Screenshot grounding data

= Beginning of Section =

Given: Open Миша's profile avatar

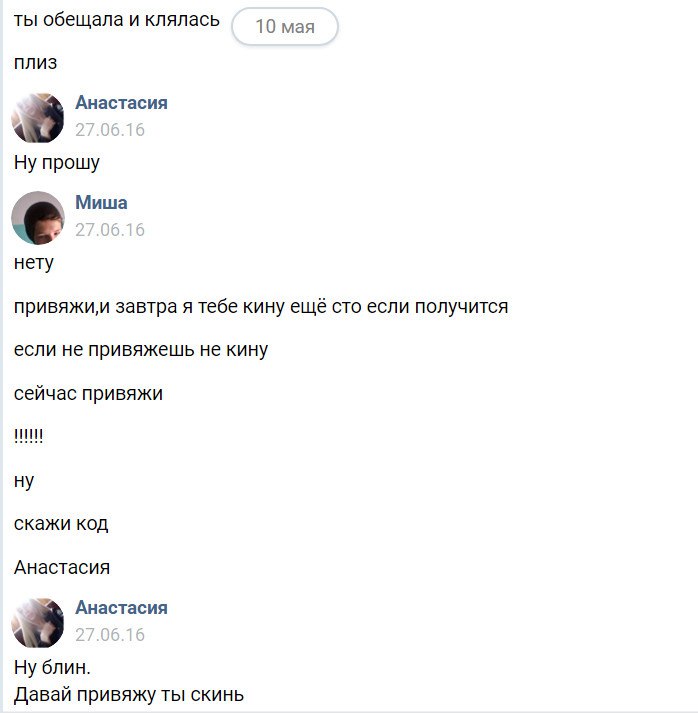Looking at the screenshot, I should [37, 218].
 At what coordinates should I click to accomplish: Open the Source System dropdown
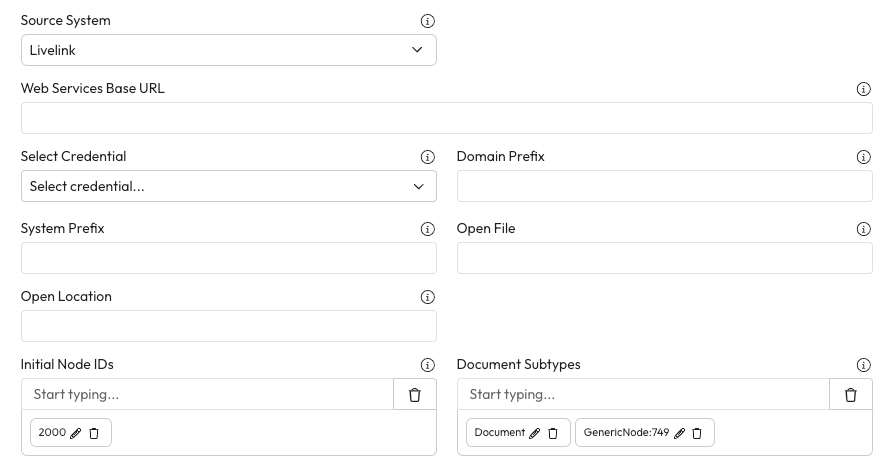click(228, 50)
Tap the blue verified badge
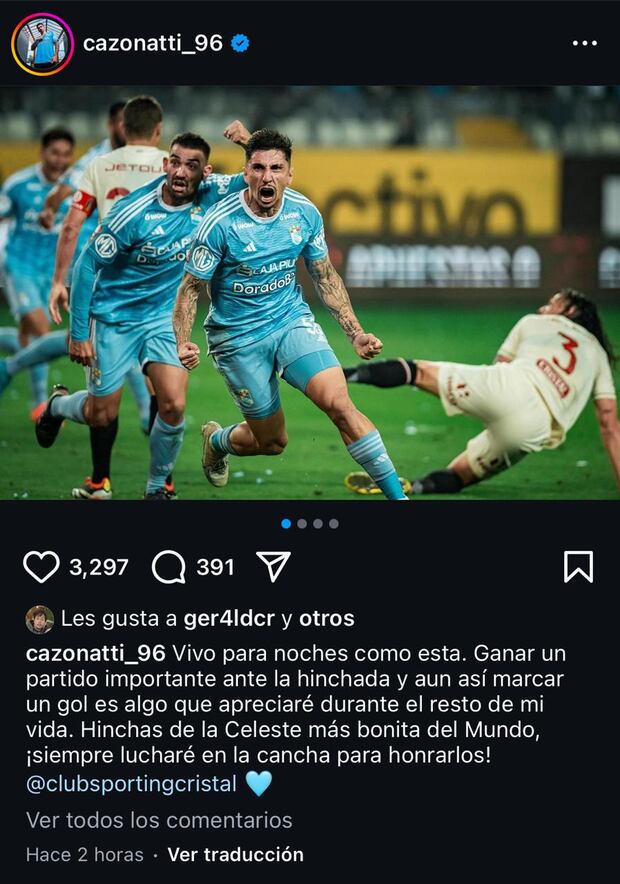Image resolution: width=620 pixels, height=884 pixels. [x=240, y=43]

= End of Section =

TASK DETAILS:
What belongs in the answer is each line above, reproduced exactly, and no picture.

SOLVED PROBLEM:
Given: Open Миша's profile avatar

Looking at the screenshot, I should [37, 218].
 At what coordinates should I click to accomplish: Open the Source System dropdown
click(228, 50)
Tap the blue verified badge
Image resolution: width=620 pixels, height=884 pixels. [x=240, y=43]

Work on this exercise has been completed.